A temporary ban on overnight trail camping in the hills of Malibu and surrounding areas is being proposed by a member of the California Senate who’s running for L.A. County supervisor.
Bob Hertzberg (D-Van Nuys) issued a statement July 10 announcing his idea for a ban on all unsupervised camping as a way to protect the region from wildfire starting as California deals with record-setting drought.
Hertzberg called Malibu and its hills and beaches a county, state and national “treasure” that risks a repeat of the 2018 Woolsey fire and therefore “must be protected.”
Hertzberg and his opponent for the county District 3 seat, Lindsey Horvath, are both expected to posture on a number of different issues as the November campaign heats up. (See related story on Page 11.)
The county supervisorial seat includes all Las Virgenes and Malibu communities.
In response to a follow-up question from The Acorn about the geographic scope of his proposal, Hertzberg explained, “My focus is unsupervised trail camping.”
He said “managed camping” at Malibu Creek State Park or even Leo Carrillo State Park and Beach is different. “They close the camping in extreme conditions, which is the right thing to do.”
Being cooped up because of COVID-19 has made campers “eager to explore the outdoors and embrace overnight camping,” according to Hertzberg. However, given California’s “persistent and unprecedented drought conditions combined with globalwarming induced temperature increases resulting in dry fuel and extreme heat, the risk of wildfires across the state’s forests and foothills, including communities like Malibu, are projected to continue and get worse.
“This is precisely why, at this time, I do not support policies by the county or any other government agency that allows overnight camping under these circumstances,” he said.
More than 400 single-family dwellings were destroyed in Malibu in the Woolsey fire.
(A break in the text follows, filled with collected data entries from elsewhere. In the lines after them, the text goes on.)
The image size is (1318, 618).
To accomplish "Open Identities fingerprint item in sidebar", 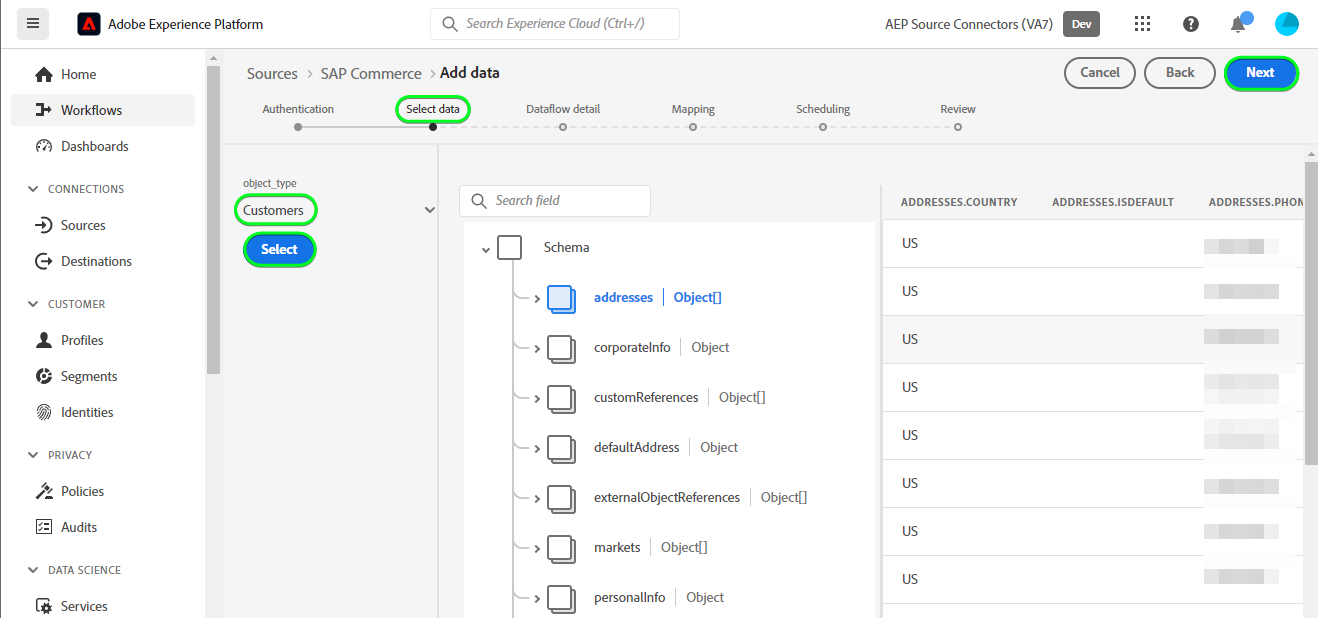I will (x=87, y=412).
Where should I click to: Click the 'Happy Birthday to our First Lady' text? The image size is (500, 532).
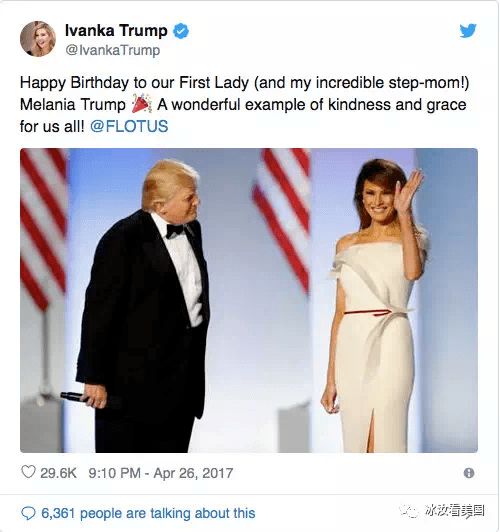(134, 83)
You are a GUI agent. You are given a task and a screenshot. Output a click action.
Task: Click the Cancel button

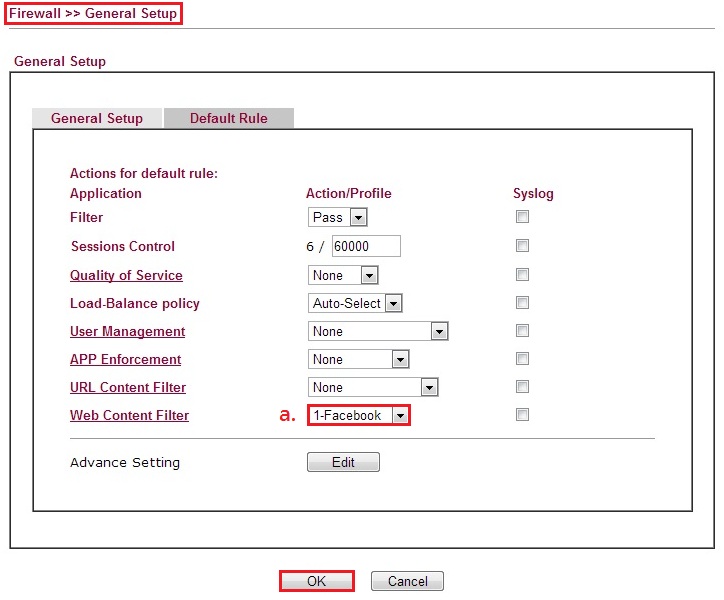[407, 581]
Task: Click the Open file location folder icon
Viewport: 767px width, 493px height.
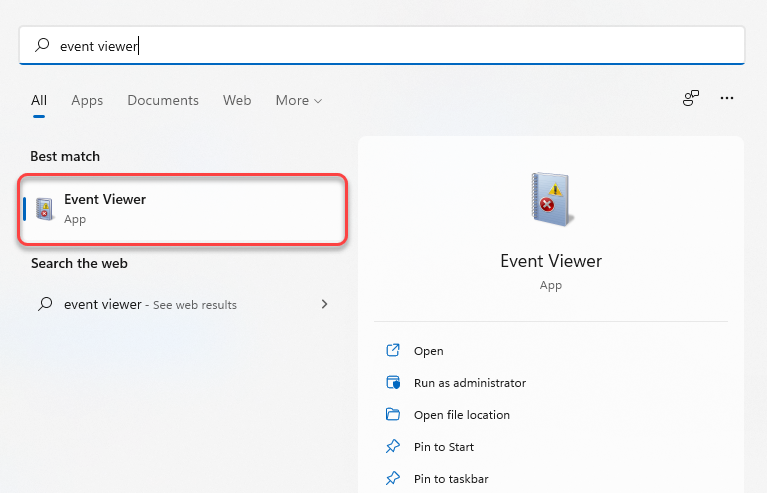Action: (393, 415)
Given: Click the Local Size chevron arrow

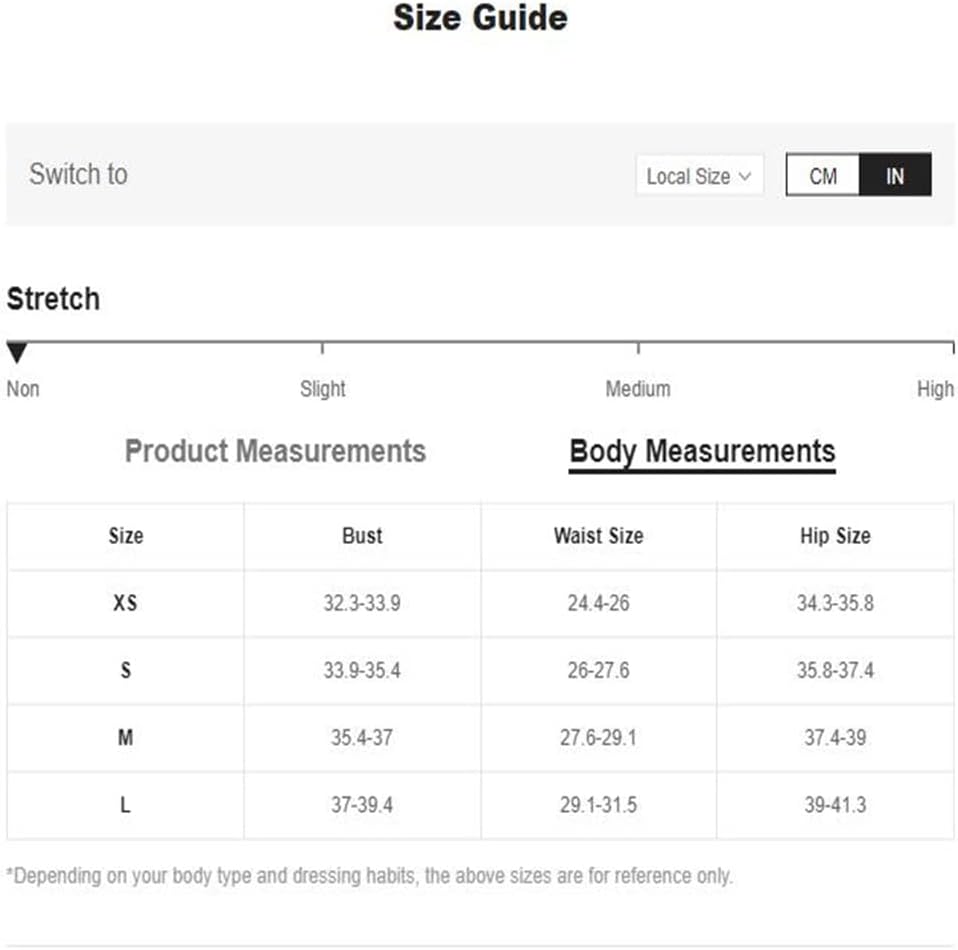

Property loss was an estimated $1.6 billion.
Hertzberg’s proposal comes as officials hail the return through December of a fleet of four contract helicopters, including one that can drop 3,000 gallons of water or retardant, to help firefighting efforts in Los Angeles, Ventura and Orange counties.
The $18 million Quick Reaction Force is paid for by Southern California Edison.
Campfires are prohibited at National Park Service sites, and California State Parks may restrict them based on fire danger level and environmental conditions.
Still, Hertzberg says safety for residents of Malibu and other communities around the Santa Monica Mountains—all of which are considered areas of high fire danger— “must be a top priority.”
Friends and families in these regions, the senator continues, “live in fear of devastating wildfires every day. and it’s up to us to implement policies that minimize putting them or the region’s safety in jeopardy.”
Regarding how long he’d like to see the ban in place, Hertzberg said, “Let’s get through the extreme fire weather season and then reevaluate the risk to us all.”